Talisker Week began with the very first release of the Talisker 18 from 2004 and continued with the 2015 release of the Distillers Edition. Let’s now close it out with a 20 yo. This was released in 2003 and was put together from a number of ex-bourbon casks distilled in 1982, for a total of 12,000 bottles released worldwide. This came a year after (I think) another 20 yo from sherry casks from the 1981 vintage. That sherry cask release has divided whisky geeks who’ve had it. Some utterly love it, some find it marred by sulphur. The bourbon cask edition, however, I don’t think I’ve ever read any complaints about. It’s about as quintessential modern-era Talisker as you could hope for.
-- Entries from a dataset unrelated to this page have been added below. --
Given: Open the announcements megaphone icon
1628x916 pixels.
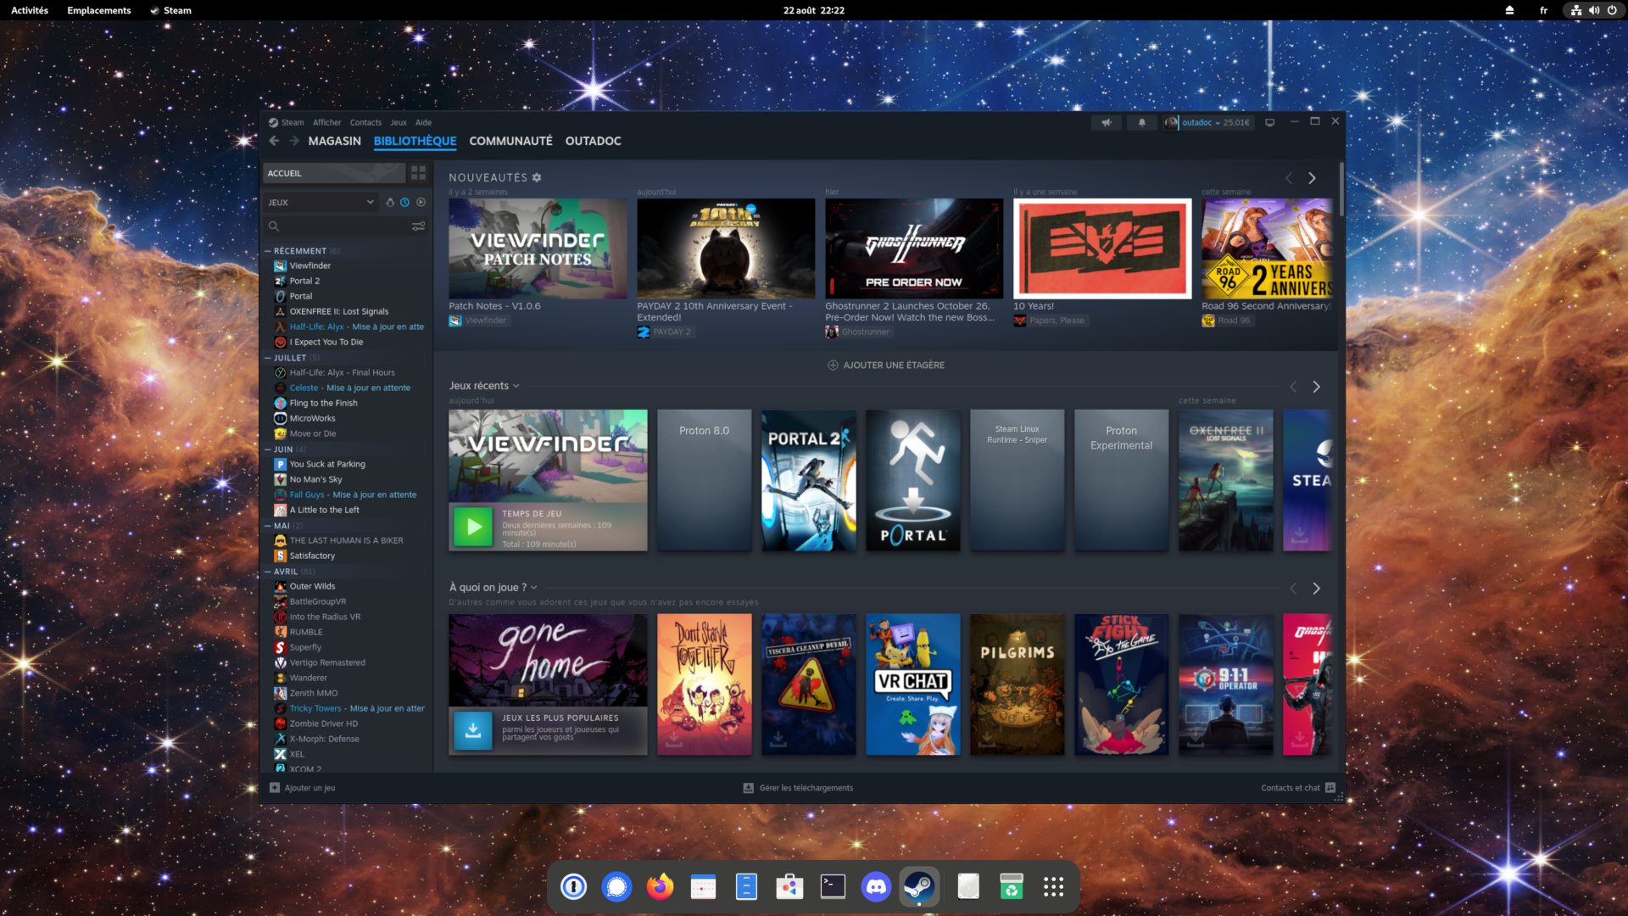Looking at the screenshot, I should 1106,122.
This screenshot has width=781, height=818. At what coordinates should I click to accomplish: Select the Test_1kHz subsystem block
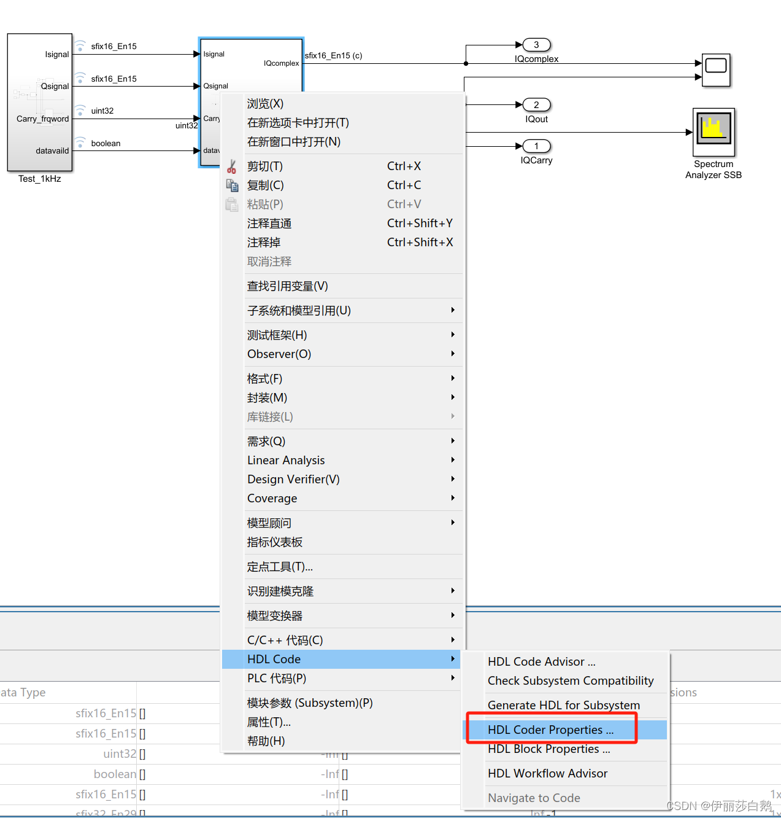39,103
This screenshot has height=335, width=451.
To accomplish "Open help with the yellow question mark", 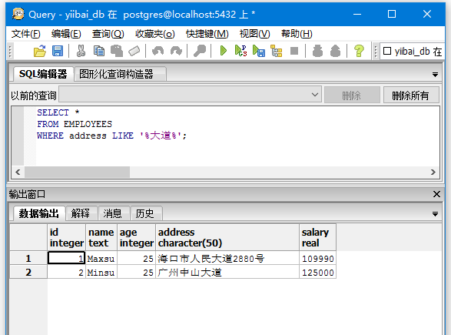I will 359,51.
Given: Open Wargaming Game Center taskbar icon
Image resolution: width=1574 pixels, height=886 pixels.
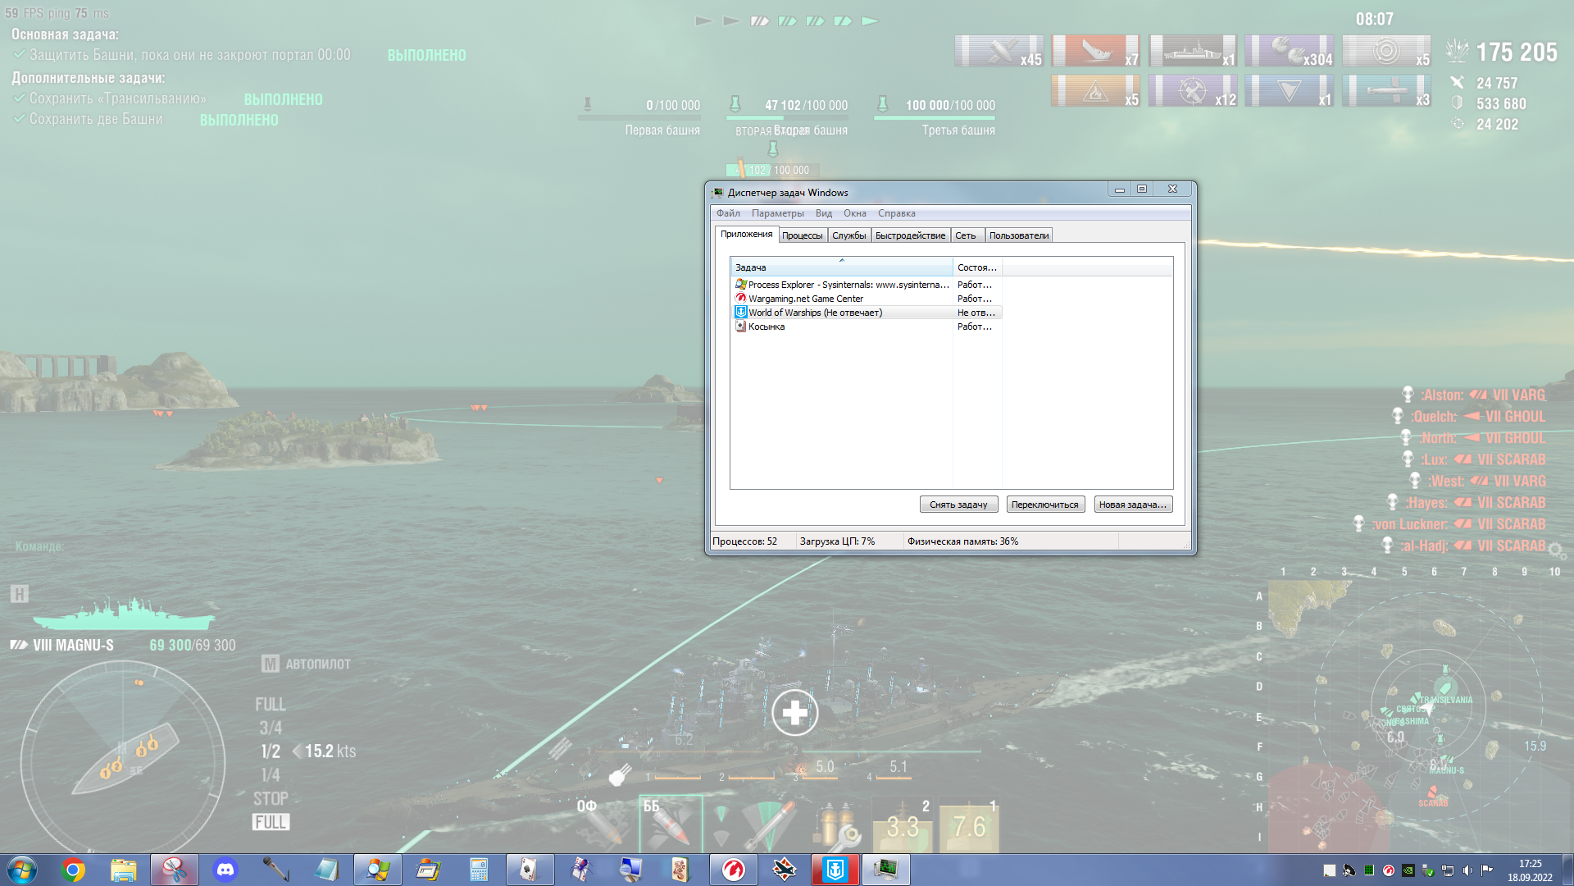Looking at the screenshot, I should pyautogui.click(x=733, y=870).
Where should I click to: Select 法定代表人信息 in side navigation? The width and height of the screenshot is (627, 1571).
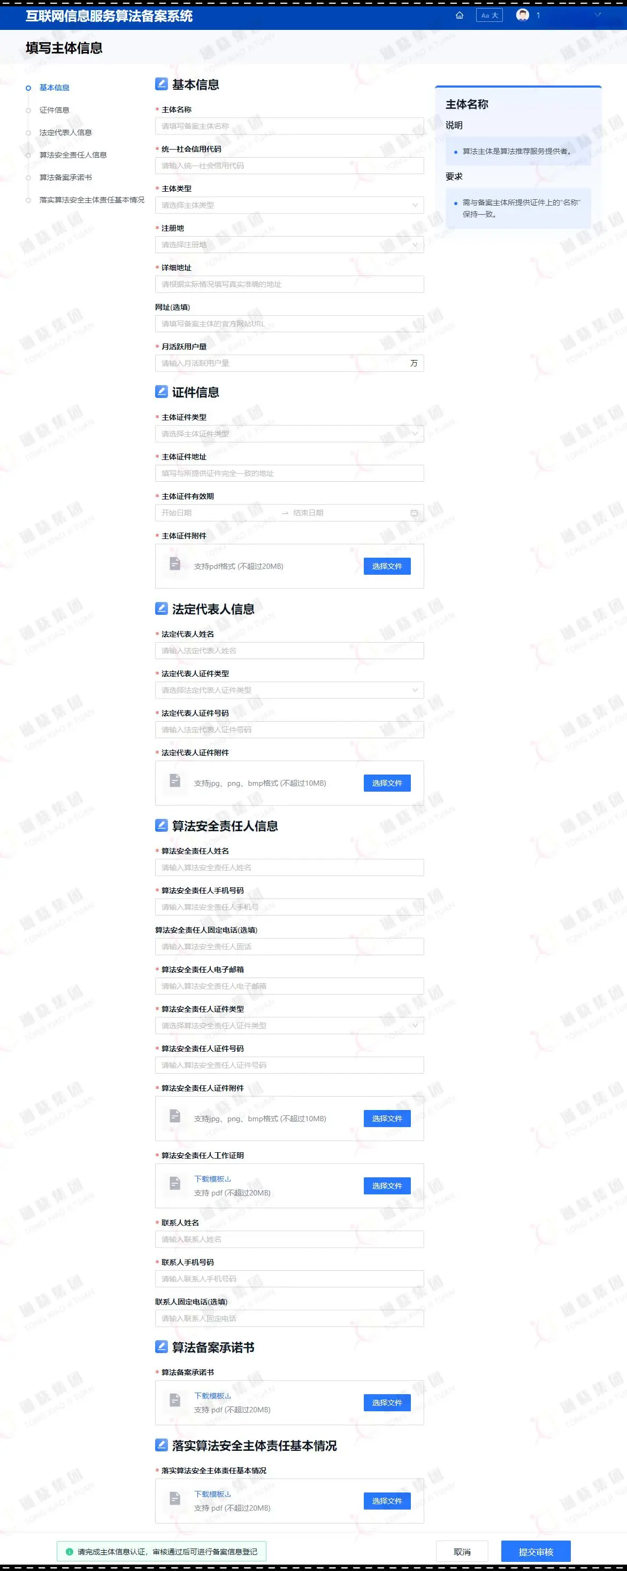coord(65,133)
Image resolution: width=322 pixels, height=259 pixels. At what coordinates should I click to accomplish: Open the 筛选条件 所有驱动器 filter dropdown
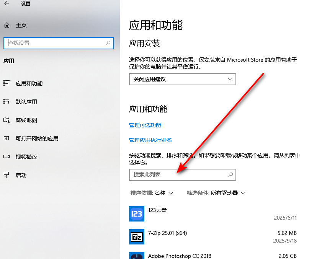click(216, 193)
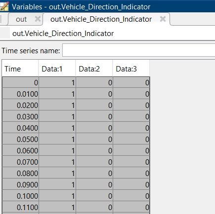Click the Time cell showing 0.0100
The image size is (215, 214).
pyautogui.click(x=21, y=94)
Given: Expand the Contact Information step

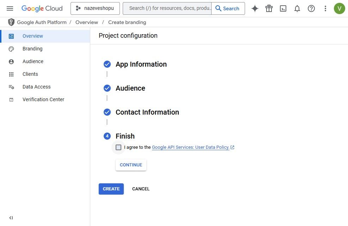Looking at the screenshot, I should click(147, 112).
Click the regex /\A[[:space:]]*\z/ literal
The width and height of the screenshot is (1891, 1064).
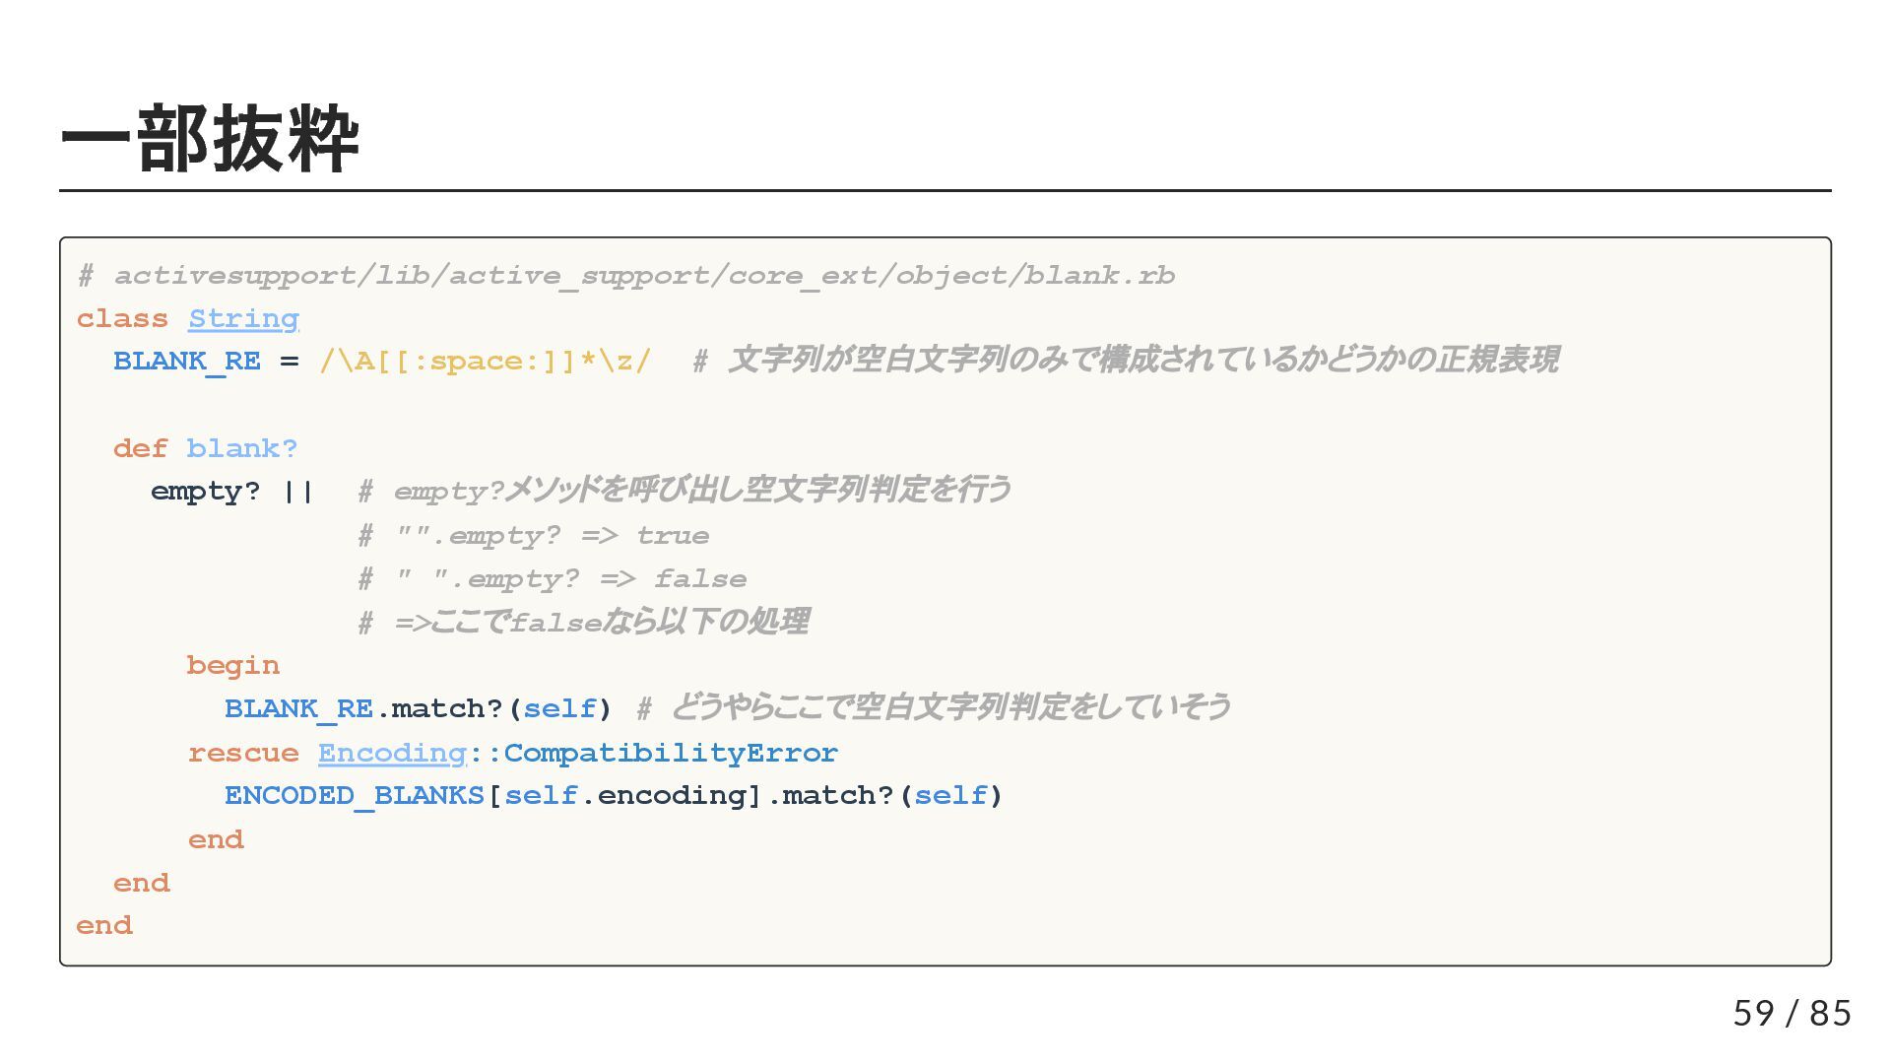485,362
Indeed, I wonder if this release didn’t inspire the 18 yo that became a part of the distillery’s core lineup the following year. I would not be surprised to learn that the vatting for that first 18 yo drew on casks that went into this 20 yo—after all, in the early 2000s it was still common for official releases to contain spirit older than the age on the label. At any rate, as I am currently drinking both side by side I find many points of similarity; the major difference being abv and that the 18 yo has some fraction of ex-sherry casks in it as well. Alright, let’s get to it.
Talisker 20, 1982 (58.8%; refill bourbon casks; from my own bottle)
Nose: Honey, mild peppery peat, that very Talisker chilli pepper. On the second sniff there’s the same papery note from the 18 yo from 2004 and salted pistachio shells. Gets richer and sweeter as it sits with some apricot and mild notes of butterscotch.; some oak too now in the background. A few drops of water accentuate the softer notes and pull out some citronella as well.
Palate: Comes in peppery off the top—freshly cracked black peppercorns—with some lemon joining the honey below. A big bite at full strength (no doubt accentuated by the pepper) and a rich texture. The pepper is a bit more bitter with each sip (picking up some char). With time the honey expands just a bit (more honeycomb than honey, really) and the salt emerges here as well. The pepper is still the top note. Ah yes, with water it opens up nicely here as well with all the sweeter and softer stuff from the nose showing up.
Finish: Long. The peppery peat keeps going with the salt emerging at the end. As on the palate with water.
Comments: To repeat myself, this is a very clear sibling of the first 18 yo released a year later. Very austere at first, especially on the palate, before opening up with time and water. Really a lovely whisky that shows what the combination of refill oak, an excellent, idiosyncratic distillate and time can do.
Rating: 91 points.
As you can see in the picture, the cork disintegrated completely as I tried to remove it. I had to decant the whisky to make sure to get it all out.